TowerGroup estimates $3.2 billion IT recovery costs for securities industry

TowerGroup estimates $3.2 billion IT recovery costs for securities industry

TowerGroup estimates that it will cost approximately $3.2 billion to replace the technology destroyed for securities firms impacted in the World Trade Centre disaster.

Of this $3.2 billion, $1.7 billion will be spent on hardware (trading stations, sales stations, workstations, PCs, servers, printers, mini-computers, storage devices, cabling, communications hubs, routers, switches, and the like). The other $1.5 billion would cover the services and software needed to install and connect the network, operating system, and applications infrastructures of these securities firms.

Larry Tabb VP securities & investments research practice at TowerGroup comments: "We believe that while 30,000 securities positions (trading, sales, research and operations) were destroyed in the seven World Trade Centre buildings, we estimate that there will be another 15,000 to 20,000 positions that will need to be replaced in the adjacent buildings."

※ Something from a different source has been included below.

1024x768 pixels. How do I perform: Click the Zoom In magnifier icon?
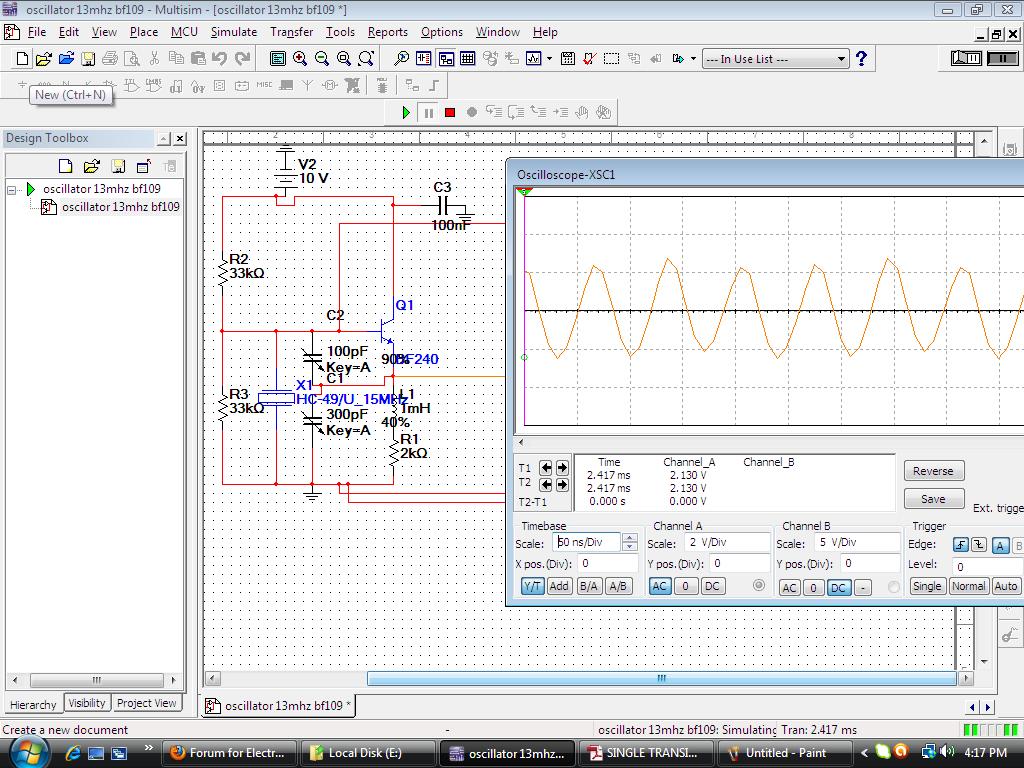(x=300, y=59)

TowerGroup's estimates assume the replacement of approximately 16,000 trading desks (including turrets, multiple workstations—outfitted with multiple flat screen displays) at approximately $52,000, and 34,000 general PC workstations at a replacement cost of $5,000 (including monitors, extra memory, software, and networking equipment). The company calculates that approximately 8000 Intel-based servers and approximately 5000 Unix servers were lost at an approximate replacement cost of another $370 million. It further estimates that approximately $300 million in printers, hubs, switches, data storage, and other networking hardware will be needed to support the vast network of technology that was lost.

"To install, configure and manage the implementation of this equipment we believe that securities firms will need to spend approximately $1.5 billion," says Tabb. "Much of this will be allocated to internally staffed projects; however, there will be a great demand for consulting and contract services to develop, install, and implement new trading stations, and firms’ technology infrastructure."

The expenditures for replacement of this equipment will not happen overnight, he adds. Currently, many firms are working out of their disaster recovery sites, and will continue to work out of secondary and tertiary sites. Tabb says spending will occur over then next 12–24 months as firm either rebuild existing sites, which may be damaged but are habitable, or find new sites and relocate.